There is a pitcher named Randy Choate who plays for the St. Louis Cardinals. Choate is not a big name player; most people who follow baseball probably would not recognize his name. He is not a powerhouse pitcher: the likes of Kershaw, Bumgarner, Sale, or Gray. He doesn’t have a high-speed fastball, or a massive curveball, but he is an essential part of the pitching team.
Choate is a left-handed specialist. He will literally come into a game to get one left-handed hitter out and immediately leave the game. He has an unorthodox left-handed pitch; his side arm hides the ball and surprises left-handed hitters. Choate has a small, yet important workload. Choate has made himself the expert in his field. This pitcher’s job is simply to get the power hitter out. Though he may play as little as five minutes per outing, he gets paid handsomely. So, even a pitcher who does not have any striking athletic ability, has developed the skills to make himself an important part of the team.
When at work, look for things or aspects of the job itself you enjoy. Study them. Become the absolute authority on that subject or topic. Become the expert. Not only will this give you job security, it could lead to doors being opened for you in other areas, promotions, speaking engagements, etc.
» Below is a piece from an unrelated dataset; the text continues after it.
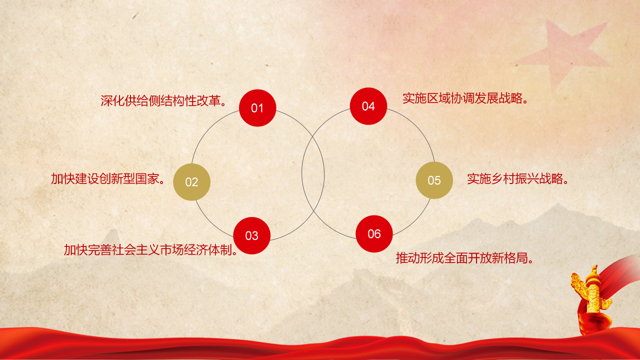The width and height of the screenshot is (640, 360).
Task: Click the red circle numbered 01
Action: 258,108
For instance, my social science professor wrote a book about rice for his doctorate program; he studied the effect that rice has on global trade. Now, instead of working only at a small school in Indiana, he travels around the world lecturing on the subject of rice. He took something he was passionate about, became an expert in the field, and currently, makes more money speaking than he does teaching.
So find your niche. Find something on which you can become the authority. Make yourself indispensable to your organization. You never know…rather than promoting the company you work for, you may begin promoting yourself.